What is being asked: Word for word, copy the entire listing.

Dataset records:
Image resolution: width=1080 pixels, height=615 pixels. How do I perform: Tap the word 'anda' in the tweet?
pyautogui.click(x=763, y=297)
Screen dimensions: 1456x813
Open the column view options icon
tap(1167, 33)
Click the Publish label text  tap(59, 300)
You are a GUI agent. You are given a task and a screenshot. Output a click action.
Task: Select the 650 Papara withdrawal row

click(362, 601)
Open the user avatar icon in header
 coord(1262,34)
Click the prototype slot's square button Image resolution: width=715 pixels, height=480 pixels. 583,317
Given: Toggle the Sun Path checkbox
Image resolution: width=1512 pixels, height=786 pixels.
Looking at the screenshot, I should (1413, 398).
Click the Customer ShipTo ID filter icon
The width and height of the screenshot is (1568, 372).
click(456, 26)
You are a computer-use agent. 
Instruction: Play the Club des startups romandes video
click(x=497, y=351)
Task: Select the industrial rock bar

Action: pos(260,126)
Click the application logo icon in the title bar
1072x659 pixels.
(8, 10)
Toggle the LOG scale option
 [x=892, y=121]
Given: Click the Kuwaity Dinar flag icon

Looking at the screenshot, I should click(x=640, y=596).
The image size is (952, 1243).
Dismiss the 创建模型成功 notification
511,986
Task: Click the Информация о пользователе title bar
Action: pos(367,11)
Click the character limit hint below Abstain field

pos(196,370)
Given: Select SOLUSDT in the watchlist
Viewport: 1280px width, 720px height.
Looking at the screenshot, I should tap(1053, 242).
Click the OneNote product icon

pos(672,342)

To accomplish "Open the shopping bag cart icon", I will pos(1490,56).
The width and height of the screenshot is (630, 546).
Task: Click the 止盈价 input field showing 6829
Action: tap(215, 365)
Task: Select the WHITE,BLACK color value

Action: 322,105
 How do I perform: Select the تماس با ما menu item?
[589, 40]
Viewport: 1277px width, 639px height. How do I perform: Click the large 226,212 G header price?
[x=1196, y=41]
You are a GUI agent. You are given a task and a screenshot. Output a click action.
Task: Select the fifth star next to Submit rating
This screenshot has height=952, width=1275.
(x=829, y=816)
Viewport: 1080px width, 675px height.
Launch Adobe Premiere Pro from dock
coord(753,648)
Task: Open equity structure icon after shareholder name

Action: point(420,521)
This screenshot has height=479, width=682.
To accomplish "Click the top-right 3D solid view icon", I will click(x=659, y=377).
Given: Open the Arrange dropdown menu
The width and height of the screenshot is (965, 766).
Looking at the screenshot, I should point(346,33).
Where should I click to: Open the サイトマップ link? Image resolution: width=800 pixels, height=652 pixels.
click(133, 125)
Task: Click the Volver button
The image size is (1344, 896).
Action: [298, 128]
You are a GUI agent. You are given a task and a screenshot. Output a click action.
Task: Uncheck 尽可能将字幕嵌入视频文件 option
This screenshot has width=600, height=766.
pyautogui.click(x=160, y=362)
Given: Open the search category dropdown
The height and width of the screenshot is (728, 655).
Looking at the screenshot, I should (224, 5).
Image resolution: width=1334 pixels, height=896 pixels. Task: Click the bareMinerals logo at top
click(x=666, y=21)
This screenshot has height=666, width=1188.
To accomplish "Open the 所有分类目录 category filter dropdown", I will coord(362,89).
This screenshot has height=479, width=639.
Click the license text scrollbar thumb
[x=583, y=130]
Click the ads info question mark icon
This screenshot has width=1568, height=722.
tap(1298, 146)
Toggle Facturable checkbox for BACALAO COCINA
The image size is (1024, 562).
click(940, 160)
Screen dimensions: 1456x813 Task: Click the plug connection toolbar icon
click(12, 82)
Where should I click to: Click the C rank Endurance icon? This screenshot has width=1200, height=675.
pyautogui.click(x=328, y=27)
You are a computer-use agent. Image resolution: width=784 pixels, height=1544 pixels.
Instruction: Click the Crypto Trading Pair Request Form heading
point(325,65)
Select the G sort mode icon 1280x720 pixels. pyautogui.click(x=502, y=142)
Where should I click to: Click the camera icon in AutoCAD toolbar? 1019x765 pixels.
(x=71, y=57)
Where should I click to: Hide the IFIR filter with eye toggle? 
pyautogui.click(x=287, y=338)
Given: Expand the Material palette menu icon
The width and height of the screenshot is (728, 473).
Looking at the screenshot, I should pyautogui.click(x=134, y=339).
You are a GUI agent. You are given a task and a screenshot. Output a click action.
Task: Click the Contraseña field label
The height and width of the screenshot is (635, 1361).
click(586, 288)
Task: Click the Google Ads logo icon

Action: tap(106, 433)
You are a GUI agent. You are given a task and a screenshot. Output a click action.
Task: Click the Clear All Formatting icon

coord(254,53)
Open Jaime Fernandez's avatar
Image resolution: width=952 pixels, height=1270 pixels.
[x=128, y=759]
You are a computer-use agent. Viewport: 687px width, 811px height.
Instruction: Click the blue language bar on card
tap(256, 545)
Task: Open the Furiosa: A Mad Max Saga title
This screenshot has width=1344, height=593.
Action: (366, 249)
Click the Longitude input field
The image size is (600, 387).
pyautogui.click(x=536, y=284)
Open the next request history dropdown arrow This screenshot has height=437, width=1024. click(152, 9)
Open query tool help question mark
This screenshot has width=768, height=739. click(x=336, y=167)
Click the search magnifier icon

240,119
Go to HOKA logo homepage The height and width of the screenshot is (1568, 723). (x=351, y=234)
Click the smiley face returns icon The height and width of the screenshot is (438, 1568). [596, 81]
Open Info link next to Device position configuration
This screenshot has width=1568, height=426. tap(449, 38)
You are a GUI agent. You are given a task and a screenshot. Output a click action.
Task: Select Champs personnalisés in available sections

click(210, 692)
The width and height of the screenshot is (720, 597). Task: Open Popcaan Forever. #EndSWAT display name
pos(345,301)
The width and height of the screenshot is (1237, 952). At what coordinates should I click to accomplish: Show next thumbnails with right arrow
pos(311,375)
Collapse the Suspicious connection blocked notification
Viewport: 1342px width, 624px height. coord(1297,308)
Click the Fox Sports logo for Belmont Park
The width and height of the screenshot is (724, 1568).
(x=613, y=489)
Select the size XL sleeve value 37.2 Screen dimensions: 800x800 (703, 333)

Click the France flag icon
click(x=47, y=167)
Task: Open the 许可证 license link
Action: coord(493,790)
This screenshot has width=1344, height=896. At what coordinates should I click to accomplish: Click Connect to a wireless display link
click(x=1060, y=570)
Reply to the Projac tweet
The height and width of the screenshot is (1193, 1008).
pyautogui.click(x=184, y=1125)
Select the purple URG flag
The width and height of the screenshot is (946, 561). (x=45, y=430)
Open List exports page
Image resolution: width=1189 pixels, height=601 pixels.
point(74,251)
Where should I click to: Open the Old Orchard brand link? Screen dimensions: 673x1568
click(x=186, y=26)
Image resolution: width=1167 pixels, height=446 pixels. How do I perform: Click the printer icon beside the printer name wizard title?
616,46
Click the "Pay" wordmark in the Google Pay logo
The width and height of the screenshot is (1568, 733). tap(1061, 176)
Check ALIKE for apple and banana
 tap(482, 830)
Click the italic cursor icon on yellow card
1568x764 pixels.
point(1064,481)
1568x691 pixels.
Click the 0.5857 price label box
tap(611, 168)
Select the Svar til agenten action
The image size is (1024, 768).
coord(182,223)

Result for this exercise:
Image resolution: width=1080 pixels, height=615 pixels. How do I perform: Tap the word 'anda' in the tweet?
pyautogui.click(x=763, y=297)
Screen dimensions: 1456x813
Open the column view options icon
tap(1167, 33)
Click the Publish label text  tap(59, 300)
You are a GUI agent. You are given a task and a screenshot. Output a click action.
Task: Select the 650 Papara withdrawal row

click(362, 601)
Open the user avatar icon in header
 coord(1262,34)
Click the prototype slot's square button Image resolution: width=715 pixels, height=480 pixels. 583,317
Given: Toggle the Sun Path checkbox
Image resolution: width=1512 pixels, height=786 pixels.
Looking at the screenshot, I should (1413, 398).
Click the Customer ShipTo ID filter icon
The width and height of the screenshot is (1568, 372).
click(456, 26)
You are a computer-use agent. 
Instruction: Play the Club des startups romandes video
click(x=497, y=351)
Task: Select the industrial rock bar

Action: pos(260,126)
Click the application logo icon in the title bar
1072x659 pixels.
(8, 10)
Toggle the LOG scale option
 [x=892, y=121]
Given: Click the Kuwaity Dinar flag icon

Looking at the screenshot, I should click(x=640, y=596).
The image size is (952, 1243).
Dismiss the 创建模型成功 notification
511,986
Task: Click the Информация о пользователе title bar
Action: pos(367,11)
Click the character limit hint below Abstain field

pos(196,370)
Given: Select SOLUSDT in the watchlist
Viewport: 1280px width, 720px height.
Looking at the screenshot, I should tap(1053, 242).
Click the OneNote product icon

pos(672,342)

To accomplish "Open the shopping bag cart icon", I will pos(1490,56).
The width and height of the screenshot is (630, 546).
Task: Click the 止盈价 input field showing 6829
Action: tap(215, 365)
Task: Select the WHITE,BLACK color value

Action: 322,105
 How do I perform: Select the تماس با ما menu item?
[589, 40]
Viewport: 1277px width, 639px height. How do I perform: Click the large 226,212 G header price?
[x=1196, y=41]
You are a GUI agent. You are given a task and a screenshot. Output a click action.
Task: Select the fifth star next to Submit rating
This screenshot has height=952, width=1275.
(x=829, y=816)
Viewport: 1080px width, 675px height.
Launch Adobe Premiere Pro from dock
coord(753,648)
Task: Open equity structure icon after shareholder name

Action: point(420,521)
This screenshot has height=479, width=682.
To accomplish "Click the top-right 3D solid view icon", I will click(x=659, y=377).
Given: Open the Arrange dropdown menu
The width and height of the screenshot is (965, 766).
Looking at the screenshot, I should point(346,33).
Where should I click to: Open the サイトマップ link? Image resolution: width=800 pixels, height=652 pixels.
click(133, 125)
Task: Click the Volver button
The image size is (1344, 896).
Action: [298, 128]
You are a GUI agent. You are given a task and a screenshot. Output a click action.
Task: Uncheck 尽可能将字幕嵌入视频文件 option
This screenshot has width=600, height=766.
pyautogui.click(x=160, y=362)
Given: Open the search category dropdown
The height and width of the screenshot is (728, 655).
Looking at the screenshot, I should (224, 5).
Image resolution: width=1334 pixels, height=896 pixels. Task: Click the bareMinerals logo at top
click(x=666, y=21)
This screenshot has height=666, width=1188.
To accomplish "Open the 所有分类目录 category filter dropdown", I will coord(362,89).
This screenshot has height=479, width=639.
Click the license text scrollbar thumb
[x=583, y=130]
Click the ads info question mark icon
This screenshot has width=1568, height=722.
tap(1298, 146)
Toggle Facturable checkbox for BACALAO COCINA
The image size is (1024, 562).
click(940, 160)
Screen dimensions: 1456x813 Task: Click the plug connection toolbar icon
click(12, 82)
Where should I click to: Click the C rank Endurance icon? This screenshot has width=1200, height=675.
pyautogui.click(x=328, y=27)
You are a computer-use agent. Image resolution: width=784 pixels, height=1544 pixels.
Instruction: Click the Crypto Trading Pair Request Form heading
point(325,65)
Select the G sort mode icon 1280x720 pixels. pyautogui.click(x=502, y=142)
Where should I click to: Click the camera icon in AutoCAD toolbar? 1019x765 pixels.
(x=71, y=57)
Where should I click to: Hide the IFIR filter with eye toggle? 
pyautogui.click(x=287, y=338)
Given: Expand the Material palette menu icon
The width and height of the screenshot is (728, 473).
Looking at the screenshot, I should pyautogui.click(x=134, y=339).
You are a GUI agent. You are given a task and a screenshot. Output a click action.
Task: Click the Contraseña field label
The height and width of the screenshot is (635, 1361).
click(586, 288)
Task: Click the Google Ads logo icon

Action: tap(106, 433)
You are a GUI agent. You are given a task and a screenshot. Output a click action.
Task: Click the Clear All Formatting icon

coord(254,53)
Open Jaime Fernandez's avatar
Image resolution: width=952 pixels, height=1270 pixels.
[x=128, y=759]
You are a computer-use agent. Viewport: 687px width, 811px height.
Instruction: Click the blue language bar on card
tap(256, 545)
Task: Open the Furiosa: A Mad Max Saga title
This screenshot has width=1344, height=593.
Action: (366, 249)
Click the Longitude input field
The image size is (600, 387).
pyautogui.click(x=536, y=284)
Open the next request history dropdown arrow This screenshot has height=437, width=1024. click(152, 9)
Open query tool help question mark
This screenshot has width=768, height=739. click(x=336, y=167)
Click the search magnifier icon

240,119
Go to HOKA logo homepage The height and width of the screenshot is (1568, 723). (x=351, y=234)
Click the smiley face returns icon The height and width of the screenshot is (438, 1568). [596, 81]
Open Info link next to Device position configuration
This screenshot has width=1568, height=426. tap(449, 38)
You are a GUI agent. You are given a task and a screenshot. Output a click action.
Task: Select Champs personnalisés in available sections

click(210, 692)
The width and height of the screenshot is (720, 597). Task: Open Popcaan Forever. #EndSWAT display name
pos(345,301)
The width and height of the screenshot is (1237, 952). At what coordinates should I click to accomplish: Show next thumbnails with right arrow
pos(311,375)
Collapse the Suspicious connection blocked notification
Viewport: 1342px width, 624px height. coord(1297,308)
Click the Fox Sports logo for Belmont Park
The width and height of the screenshot is (724, 1568).
(x=613, y=489)
Select the size XL sleeve value 37.2 Screen dimensions: 800x800 (703, 333)

Click the France flag icon
click(x=47, y=167)
Task: Open the 许可证 license link
Action: coord(493,790)
This screenshot has width=1344, height=896. At what coordinates should I click to accomplish: Click Connect to a wireless display link
click(x=1060, y=570)
Reply to the Projac tweet
The height and width of the screenshot is (1193, 1008).
pyautogui.click(x=184, y=1125)
Select the purple URG flag
The width and height of the screenshot is (946, 561). (x=45, y=430)
Open List exports page
Image resolution: width=1189 pixels, height=601 pixels.
point(74,251)
Where should I click to: Open the Old Orchard brand link? Screen dimensions: 673x1568
click(x=186, y=26)
Image resolution: width=1167 pixels, height=446 pixels. How do I perform: Click the printer icon beside the printer name wizard title?
616,46
Click the "Pay" wordmark in the Google Pay logo
The width and height of the screenshot is (1568, 733). tap(1061, 176)
Check ALIKE for apple and banana
 tap(482, 830)
Click the italic cursor icon on yellow card
1568x764 pixels.
point(1064,481)
1568x691 pixels.
Click the 0.5857 price label box
tap(611, 168)
Select the Svar til agenten action
The image size is (1024, 768).
coord(182,223)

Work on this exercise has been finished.